Corría el año 1690 cuando salió publicado el Segundo Tratado sobre el Gobierno Civil, un manuscrito sobre la división de poderes, escrito por John Locke. Frente al Absolutismo Regio, el poder quedaba fraccionado en legislativo, ejecutivo y federativo. Años más tarde, en 1748, Montesquieu escribía El Espíritu de las Leyes, un tratado político donde separaba el poder en ejecutivo, legislativo y judicial. Esa separación tripartita del poder supuso un punto de inflexión entre lo antiguo – la concentración de poderes en una misma figura, defendido por Luis XIV – y lo moderno, la fragmentación del cetro entre parlamentos, togas y ministros. Y también, por qué no, la división entre coronas y sotanas. Hoy, en pleno siglo XXI, todavía existen autocracias que tiran por la borda los postulados contractualistas. Frente a ellas, la separación de poderes ocupa los pergaminos constitucionales de las democracias occidentales.

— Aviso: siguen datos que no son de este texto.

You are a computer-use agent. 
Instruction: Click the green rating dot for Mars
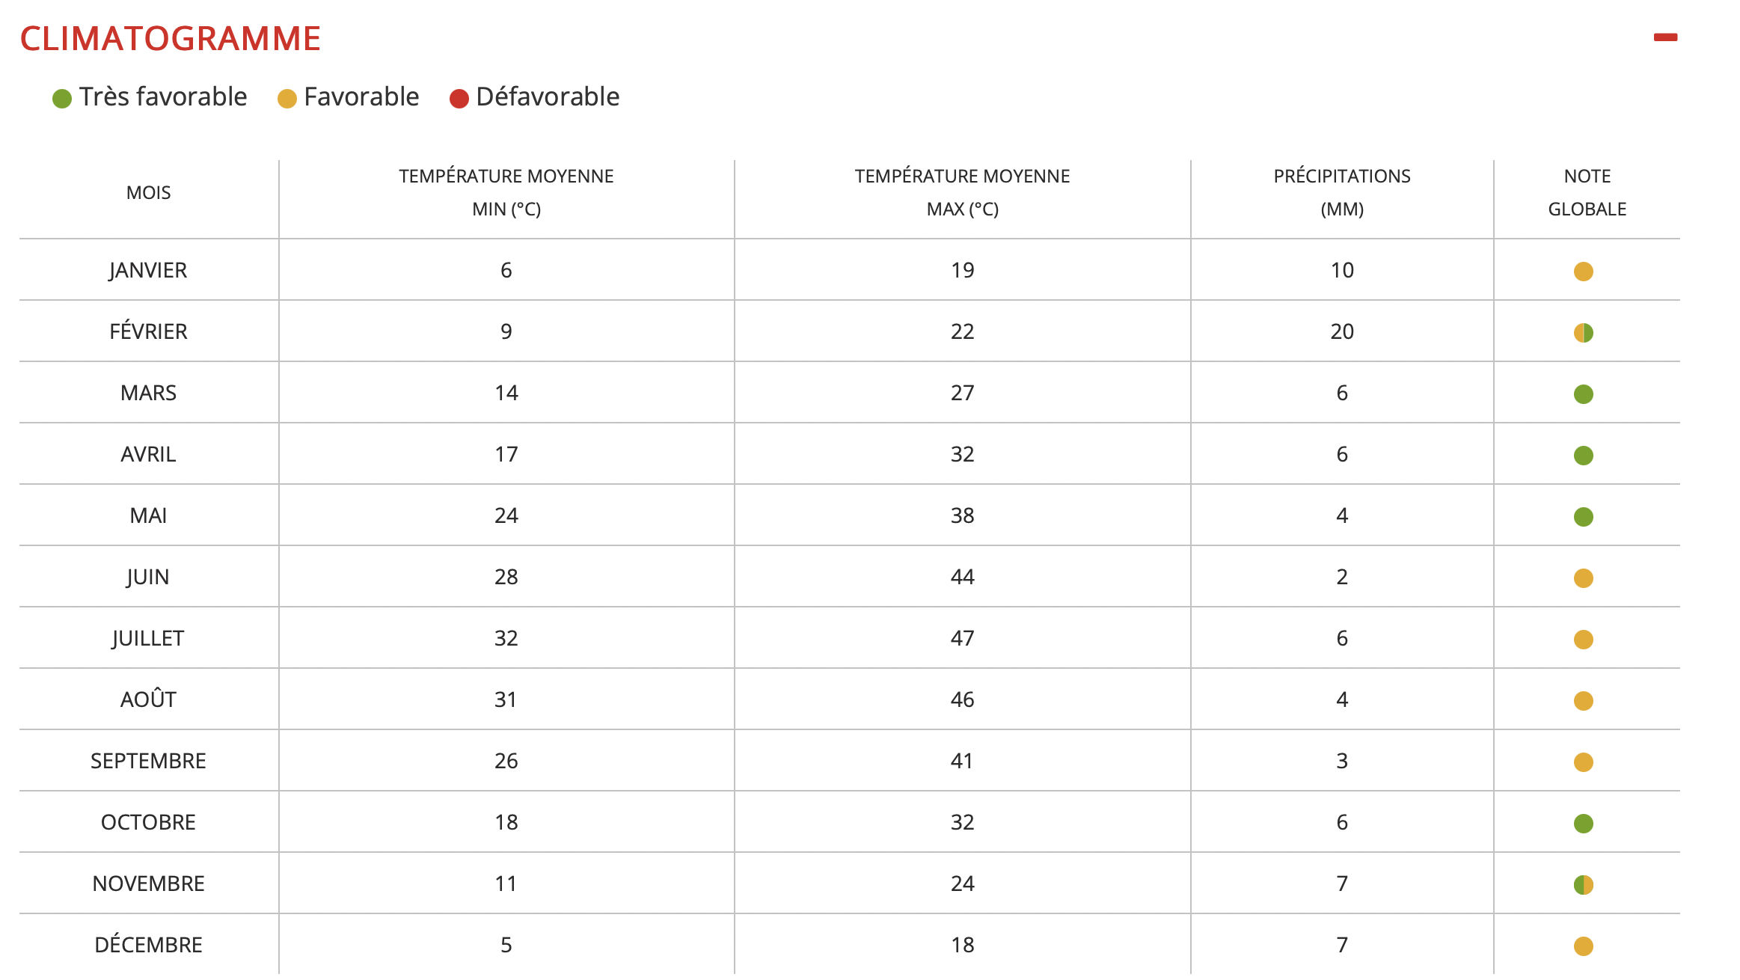tap(1583, 394)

La separación de poderes, tal y como la plantearon Montesquieu, Rousseau, James Madison, Alexander Hamilton y John Jay, entre otros, siempre tuvo intromisiones. En EEUU, por ejemplo, el presidente tiene la facultad de veto. Biden, en este caso, puede vetar las leyes que cocina la Asamblea Legislativa. En España, el Fiscal General del Estado es nombrado por el Rey a propuesta del Gobierno. La Constitución establece que el CGPJ está formado por veinte vocales, de los cuales, ocho juristas de reconocida competencia son elegidos por el Parlamento. El Gobierno, en situaciones de extraordinaria y urgente necesidad, puede dictar normas con rango de ley a través de "decretazos". Su Majestad el Rey, previa tramitación por el Ministerio de Justicia, puede ejercer la gracia del indulto y, así, extinguir la responsabilidad penal atribuida al reo. Así las cosas, estamos ante una separación de poderes de corte blando. Una separación donde tienen cabida las injerencias de unos en los asuntos de los otros. Intrusismos que restan valor a la independencia judicial, ejecutiva y legislativa.

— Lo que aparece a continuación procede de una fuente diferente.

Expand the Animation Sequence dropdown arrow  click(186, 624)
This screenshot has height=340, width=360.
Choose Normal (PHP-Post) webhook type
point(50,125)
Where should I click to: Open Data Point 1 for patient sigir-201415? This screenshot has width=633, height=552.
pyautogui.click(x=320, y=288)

Estas intromisiones, permitidas por ley, ocasionan dilemas morales en la opinión pública. Y uno de ellos es el probable indulto a los "políticos presos" del procés. Un indulto que cumple con los requisitos legales – condenados por sentencia firme – pero que divide al hemiciclo entre quienes están a favor y en contra. Más allá de que la derecha esté en contra y el Gobierno a favor; lo que deberíamos analizar es si procede, o no, este instrumento político en nuestro ordenamiento jurídico. Y puestos a opinar, el indulto debería ser reprobado. Y lo debería, queridísimos amigos, porque supone una clara intromisión del poder ejecutivo en el judicial, genera agravios comparativos y atenta contra la seguridad jurídica. No es bueno para un Estado de Derecho que existan prerrogativas penales. No está bien, en términos éticos, que los cetros interrumpan la ejecución de los fallos judiciales. La politización de la justicia deslegitima a los jueces, fomenta el clientelismo y rompe la paz social. No procede, por tanto, el indulto salvo circunstancias muy excepcionales y tasadas ex lege. Y no procede porque el perdón judicial no implica arrepentimiento ni futuras infracciones. Ni siquiera siembra jurisprudencia ante hechos similares.